一:环境需求
1:dev-box节点机器:作为远程操作控制机器,独立于集群之外,另外系统必须是ubuntu16.04,其他版本系统官方未测试过,内存最好4G,硬盘100GB+
2:master节点机器:作为整个集群的核心,主要部署Kubernetes的主节点(etcd,kube-proxy,kube-manage,pause等)以及openpai服务,并且目前尚无高可用解决方案,所以master节点只有一台。另外系统必须是ubuntu16.04,其他版本系统官方未测试过,内存建议给45G+,CPU最好8核心+,硬盘500GB+
3:worker节点机器:作为整个集群的工作机器,主要部署kubernetesd的node节点(kubectl ,kubelet,)另外系统必须是ubuntu16.04,其他版本系统官方未测试过,内存建议给20G+,CPU最好8核心+,硬盘500GB+
整个集群间网络互通
二: 注意事项
* 所有机器上的docker已经被正确安装,/etc/docker/daemon.json中必须有配置,不然执行python环境检查时会报错。
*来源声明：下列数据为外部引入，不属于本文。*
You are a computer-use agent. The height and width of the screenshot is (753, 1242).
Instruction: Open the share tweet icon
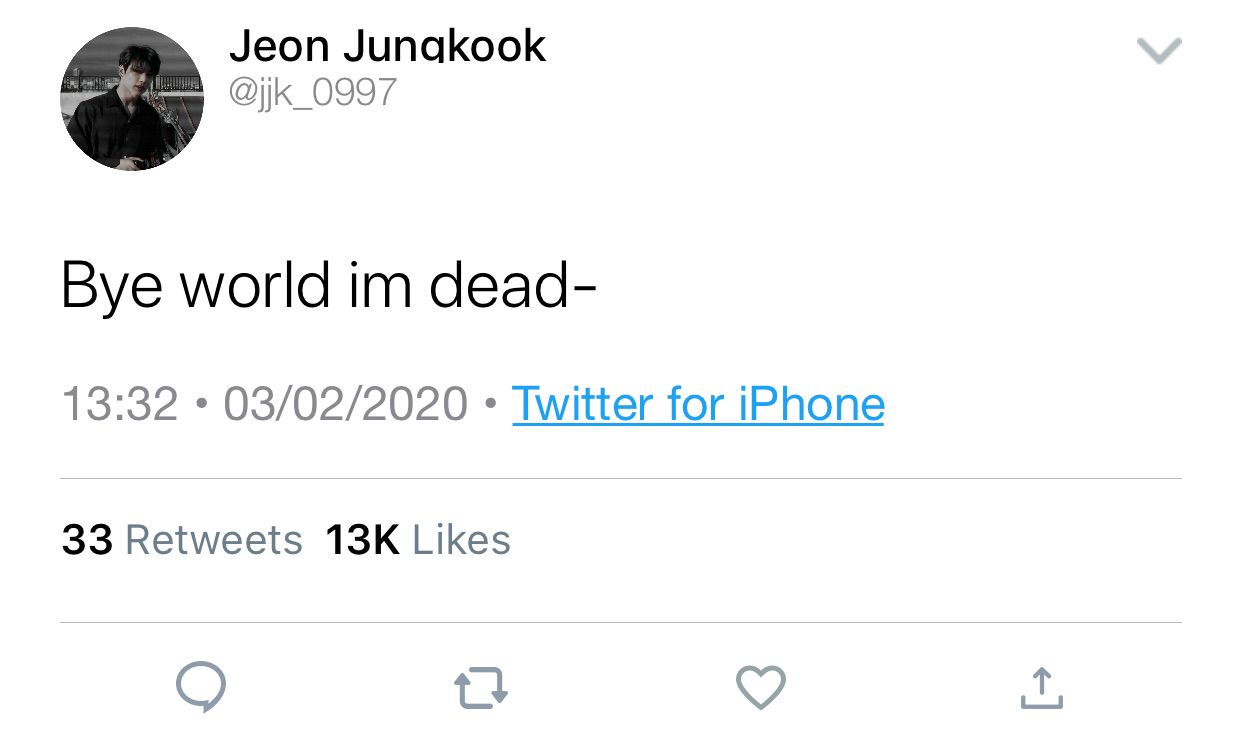pos(1041,687)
* dev-box机器上必须能够免密登陆到master和worker节点上
* worker节点种类有NvidiaGPUworker型(需要安装Nvidia驱动,建议安装Nvidia-418),CPUworker型,EnflameDTU型,目前只试过CPUworker型的,其他类型的worker类型差别不大。
* 如果要使用GPUworker,请参考[GPUworker官方文档](https://openpai.readthedocs.io/zh_CN/latest/manual/cluster-admin/installation-faqs-and-troubleshooting.html#how-to-install-gpu-driver)
三:开始部署
3.1:优化
#临时加永久关闭swap分区
swapoff -a #临时关闭
vim /etc/fstab #删除swap挂载点保存 #永久关闭,不要重启
cat /etc/hosts #各节点间设置hosts互信,集群所有节点都需要做
10.12.50.200 worker
10.12.50.201 dev-box
10.12.50.202 master
apt install ntp #,各节点间安装NTP服务,保证时间同步,集群间所有节点都需要做组件会自动在/etc/ntp.conf中生成
systemctl status ntp #查看服务状态
git clone https://github.com/microsoft/pai.git #在dev-box机器上拉取openpai的repo
3.2:配置layout.yaml文件
#在dev-box机器上checkout,选择需要安装的OpenPAI版本
cd pai #切换到pai目录下
git checkout v1.6.0 #选择v1.6.0版本
#在dev-box机器上编辑并详解layout.yaml文件
vim /root/pai/contrib/kubespray/config/layout.yaml
# GPU cluster example
# This is a cluster with one master node and two worker nodes
machine-sku: #master节点配置段
master-machine: # define a machine sku
# the resource requirements for all the machines of this sku
# We use the same memory format as Kubernetes, e.g. Gi, Mi
# Reference: https://kubernetes.io/docs/concepts/configuration/manage-resources-containers/#meaning-of-memory
mem: 45Gi #最大分配内存,如果有50G,建议写45G
cpu:
# the number of CPU vcores
vcore: 4 #CPU的核心数,条件有限,所以这里是4C,如果是GPU型的建议是8C
gpu-machine: #GPU的worker配置项,因为没有纯GPU服务器,所以这里只需要改下内存大小和CPU核心数,后面安装时选择跳过即可。
computing-device:
# For `type`, please follow the same format specified in device plugin.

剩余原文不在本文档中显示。